Договорить до конца, впрочем, так и не удается. Все те же фантомные персонажи принимаются терзать больного писателя «лечением», не поленившись вытащить на стол банку с отвратительно натуральными живыми пиявками. Гоголь — Волков и сам в этот момент стал похож на безвольную куклу, находящуюся полностью во власти своих созданий, ритуально обыгравших его кончину. После чего, впрочем, и ушел в окно-небо, ни разу ни на них, ни на нас не оглянувшись.
В этом спектакле вроде бы на поверхности все «фирменные» приметы режиссуры Фокина. Абсолютная четкость замысла и рациональная выстроенность композиции. Идеальное владение пространством. Геометрия актерских перемещений. Приемы сна и бреда-видения. Музыка Александра Бакши с ее смысловыми диссонансами, порой направляющая действие. Равнозначимость слова, звука, молчания, света, пластики и прочих компонентов спектакля. Умение добиться виртуозного воплощения. «Ваш Гоголь» идеально вписывается в серию «петербургских» спектаклей Александринки, таких как «Двойник» или «Ксения. История любви», и уж тем более в личный гоголевский репертуар режиссера, который весьма обширен. Фокин, быть может, и не искал здесь особых постановочных «новаций», ведь и в окна у нас выпрыгивали не только подколесины, и персонажи раздваивались не раз. Не в этом дело.

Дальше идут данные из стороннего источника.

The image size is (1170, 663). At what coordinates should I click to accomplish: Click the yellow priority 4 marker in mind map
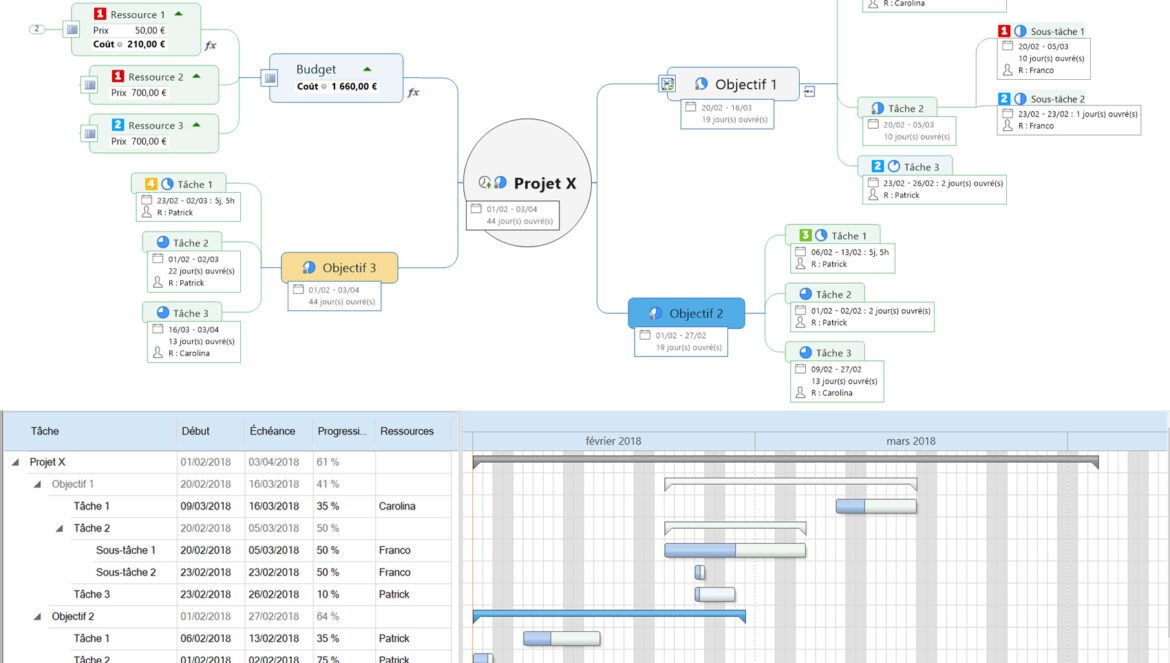pos(151,184)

Дело в том, что по силе эмоциональной сопричастности театра и публики, актера и человека вне подмостков этот спектакль мало с чем можно сравнить. По крайней мере, за несколько последних сезонов, имея в виду и спектакли самого Фокина. Быть может, суть заключена в этом едином, общем для всех пространстве, из которого ты просто физически не можешь «выделиться». Или в уникальности актерского существования того же Игоря Волкова, чьи «гоголевские» глаза всего лишь в нескольких сантиметрах от глаз зрителей. Или в этом личностном развороте темы творчества и метаморфоз личности, с болезненной дистанцией между собственным и «вашим». В тех вопросах, на которые рано или поздно начинаешь отвечать сам. Валерий Фокин не присвоил себе Гоголя, как Цветаева — Пушкина. Хотя, наверное, имел на это право, да, по сути, так оно отчасти и случилось, иначе и быть не могло. Но дело-то в том, что только личное высказывание (будь то режиссер, писатель или актер) и интересно, и заслуживает внимания. Все остальное — бутафория, исповеди мертвых душ, от чего и впрямь хочется сбежать хоть в окно, хоть в дверь. Даже если ты не Подколесин, и уж тем более не Гоголь.